== Artigo ==
Minha carreira de hacker começou quando eu estava na escola secundária. Naquela época usávamos o termo hacker para identificar uma pessoa que passava a maior parte do tempo fuçando hardware e software para desenvolver programas mais eficientes ou para pular passos desnecessários para fazer o trabalho mais depressa. O termo agora se tornou pejorativo, carregando o significado de "criminoso mal-intencionado". Neste relato eu uso o termo como sempre o usei - no sentido original, mais benigno. No final de 1979, um grupo de hackers que trabalhavam para o Los Angeles Unified School District me desafiaram - deveria hackear o The Ark, o sistema de computadores usado pela Digital Equipment Corporation para desenvolver seu software do sistema operacional RSTS/E. Eu queria ser aceito pelos rapazes deste grupo hacker para aproveitar os seus cérebros e aprender mais sobre sistemas operacionais.

== Registros extraídos ==

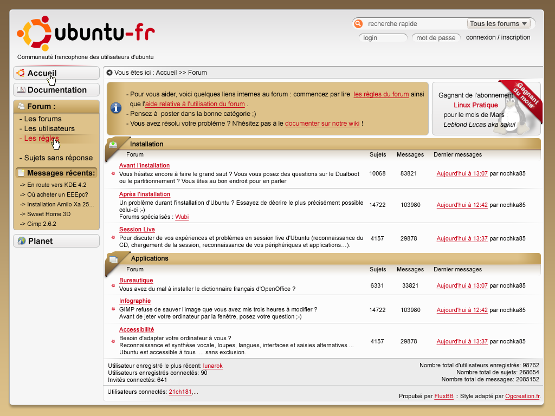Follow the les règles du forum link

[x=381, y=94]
---
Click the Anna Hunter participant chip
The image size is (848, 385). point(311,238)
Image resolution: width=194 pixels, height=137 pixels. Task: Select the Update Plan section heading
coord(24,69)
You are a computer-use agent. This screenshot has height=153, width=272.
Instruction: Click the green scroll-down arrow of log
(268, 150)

== Tarefas ==
(1) Responda com base no artigo:
(a) Em que fase dos estudos começou a carreira de hacker de quem narra?
(b) Qual era o nome do sistema de computadores que o grupo de hackers desafiou quem narra a hackear?
(c) Para que a Digital Equipment Corporation usava esse sistema?
(2) Extraia todas as linhas dos registros que contêm a palavra "height", levando em conta maiúsculas e minúsculas.

== Respostas ==
(1)
(a) Na escola secundária.
(b) The Ark.
(c) Para desenvolver seu software do sistema operacional RSTS/E.

(2)
Image resolution: width=194 pixels, height=137 pixels. Task: Select the Update Plan section heading
You are a computer-use agent. This screenshot has height=153, width=272.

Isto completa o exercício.